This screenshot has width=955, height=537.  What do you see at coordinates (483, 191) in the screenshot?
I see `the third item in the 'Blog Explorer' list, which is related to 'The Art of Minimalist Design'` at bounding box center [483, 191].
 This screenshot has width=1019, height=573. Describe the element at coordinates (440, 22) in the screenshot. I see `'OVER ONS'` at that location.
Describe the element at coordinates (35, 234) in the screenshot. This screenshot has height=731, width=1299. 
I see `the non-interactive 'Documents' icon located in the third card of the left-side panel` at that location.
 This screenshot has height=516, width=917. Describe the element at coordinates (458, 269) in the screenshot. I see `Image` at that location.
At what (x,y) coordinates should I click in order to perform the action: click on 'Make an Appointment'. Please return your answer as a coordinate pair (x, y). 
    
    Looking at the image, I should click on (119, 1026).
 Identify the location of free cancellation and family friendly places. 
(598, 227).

################

* _Given task_:
Quote all of the records above word for word, without changing anything.

* _Answer for this exercise_:
This screenshot has width=955, height=537.  What do you see at coordinates (483, 191) in the screenshot?
I see `the third item in the 'Blog Explorer' list, which is related to 'The Art of Minimalist Design'` at bounding box center [483, 191].
 This screenshot has width=1019, height=573. Describe the element at coordinates (440, 22) in the screenshot. I see `'OVER ONS'` at that location.
Describe the element at coordinates (35, 234) in the screenshot. This screenshot has height=731, width=1299. 
I see `the non-interactive 'Documents' icon located in the third card of the left-side panel` at that location.
 This screenshot has height=516, width=917. Describe the element at coordinates (458, 269) in the screenshot. I see `Image` at that location.
At what (x,y) coordinates should I click in order to perform the action: click on 'Make an Appointment'. Please return your answer as a coordinate pair (x, y). 
    
    Looking at the image, I should click on (119, 1026).
 Identify the location of free cancellation and family friendly places. 
(598, 227).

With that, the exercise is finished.